This Week At UMC

The Kiwi Connection


Rare PCL surgery paves rugby star’s road to recovery

Caleb Watene was on his way to becoming one of the top rugby players in New Zealand. He was a “winger,” a position that requires speed and agility.

But during a game when he was 15, he had an excruciatingly painful knee injury that brought him finally to Mississippi and to the surgeon who could repair it.

Dr. Jason Craft, assistant professor of orthopedic surgery  and sports medicine specialist at UMMC, says that the same kind of injury has ended the careers of many professional athletes in the U.S. and could have ended Caleb’s athletic life had the Watenes not found him.

Caleb is now back home in New Zealand after his surgery two months ago. He’s expected to make a full recovery and to regain at least some of his athletic prowess.

Caleb not only played for one of the top rugby teams in New Zealand, he has a black belt in tae kwon do, played soccer, water polo and rollerblade hockey and is a competitive swimmer and runner.

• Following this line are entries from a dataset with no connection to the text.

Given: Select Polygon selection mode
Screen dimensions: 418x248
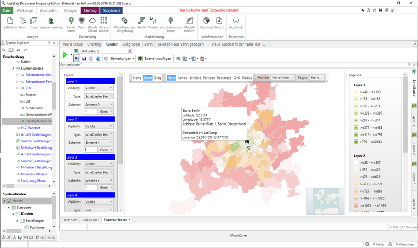Looking at the screenshot, I should click(209, 78).
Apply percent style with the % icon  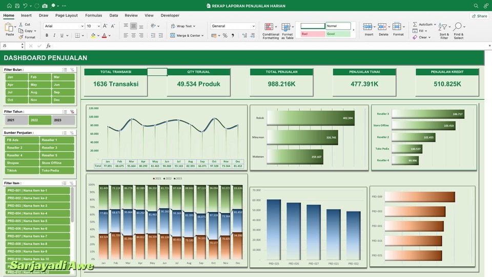click(224, 35)
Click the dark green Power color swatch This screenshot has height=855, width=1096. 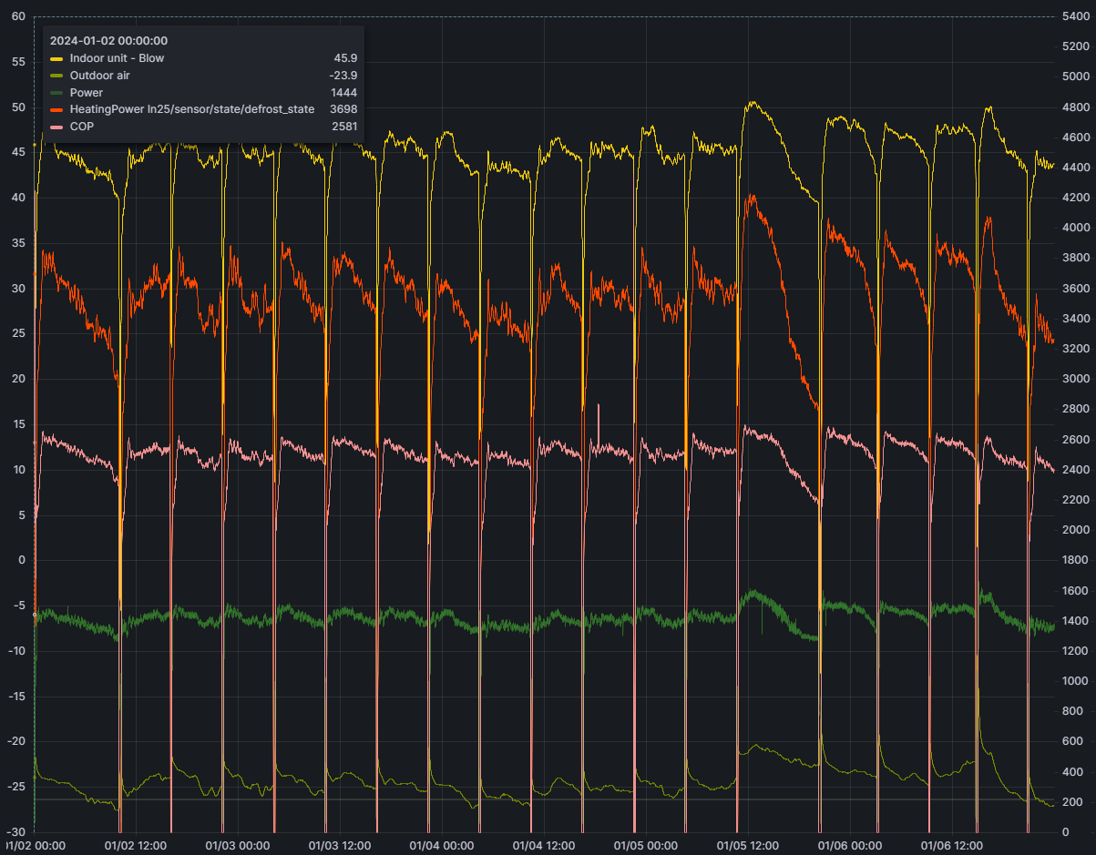56,93
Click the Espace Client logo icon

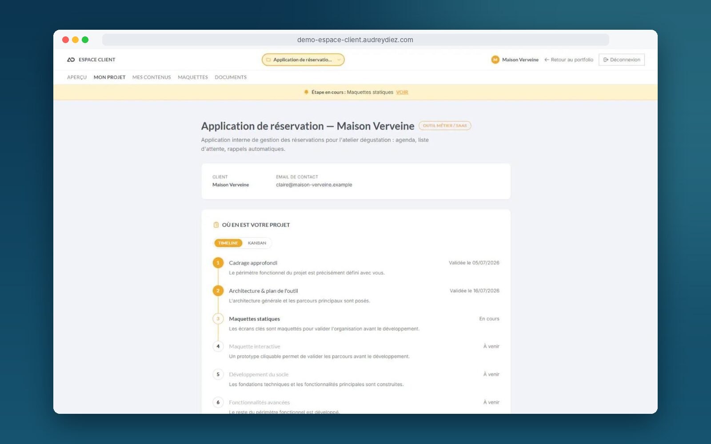click(x=71, y=59)
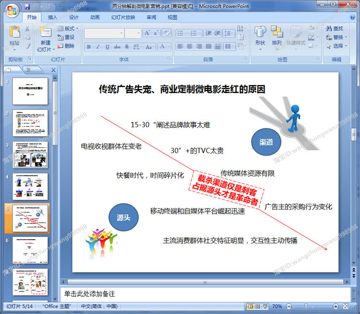
Task: Click the Save icon in quick access toolbar
Action: pyautogui.click(x=27, y=7)
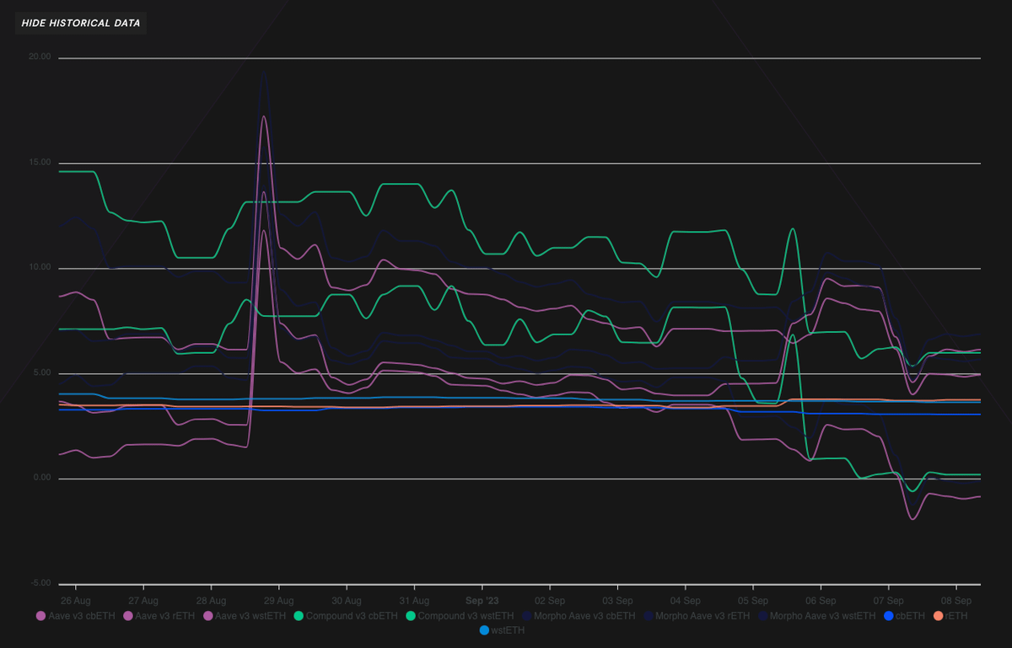Click the 10.00 y-axis label
Viewport: 1012px width, 648px height.
(40, 268)
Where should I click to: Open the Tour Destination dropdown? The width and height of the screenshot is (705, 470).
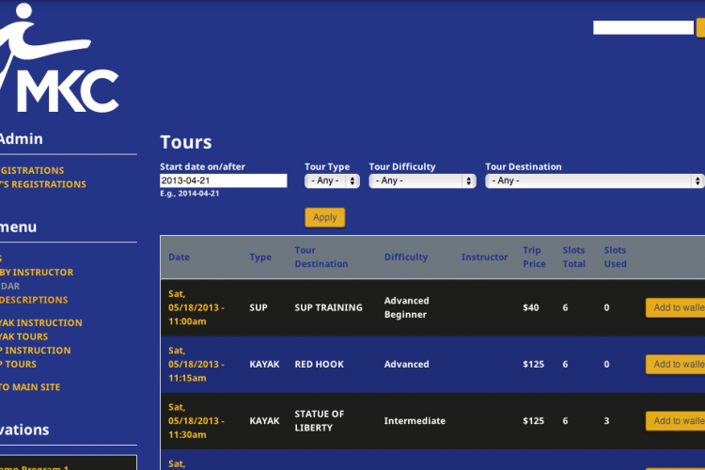pyautogui.click(x=594, y=180)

After the initial injury in 2007, New Zealand surgeons repaired ACL (anterior cruciate ligament) tear, a common athletic injury.

But even after months of rehab, Caleb’s knee was no stronger.

“His knee was so unstable, even walking on flat ground could make his knee feel loose,” Craft said. Caleb was in pain and couldn’t depend on the knee to support him. His father, John, took him to one of the most noted surgeons in New Zealand who told the Watenes that no further surgery was necessary.

Caleb’s parents didn’t want to stop there. It was painful to see their athletic son relegated to spectator.

Just when they thought they had run out of options, they made a “small-world” connection. A house guest told them he knew Dr. James Hughes, the former chair of orthopedics and now director of the adult rehab center at UMMC. John sent Hughes a video that showed Caleb’s knee and the degree of its instability.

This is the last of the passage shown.